# What is needed:
Turn the whole listing below into a numbered list, leaving out any blank lines.

-- begin Input records --

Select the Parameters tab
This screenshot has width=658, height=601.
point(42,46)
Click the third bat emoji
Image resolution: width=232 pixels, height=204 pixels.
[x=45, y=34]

-- end Input records --

# Output below:
1. Select the Parameters tab
2. This screenshot has width=658, height=601.
3. point(42,46)
4. Click the third bat emoji
5. Image resolution: width=232 pixels, height=204 pixels.
6. [x=45, y=34]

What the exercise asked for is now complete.